_THE DATA_:
☆ ☆ ☆ ☆ ☆ ☆ ☆
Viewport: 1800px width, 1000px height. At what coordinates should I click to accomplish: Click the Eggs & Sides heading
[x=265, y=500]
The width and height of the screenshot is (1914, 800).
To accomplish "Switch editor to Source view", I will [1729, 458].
☆ ☆ ☆ ☆ ☆ ☆ ☆
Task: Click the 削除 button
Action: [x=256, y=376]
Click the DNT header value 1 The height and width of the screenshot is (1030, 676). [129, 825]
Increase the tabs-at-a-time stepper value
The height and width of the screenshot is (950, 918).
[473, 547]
☆ ☆ ☆ ☆ ☆ ☆ ☆
Copy every line in the listing above where the string "value" turns up.

_THE COMPLETED TASK_:
Click the DNT header value 1 The height and width of the screenshot is (1030, 676). [129, 825]
Increase the tabs-at-a-time stepper value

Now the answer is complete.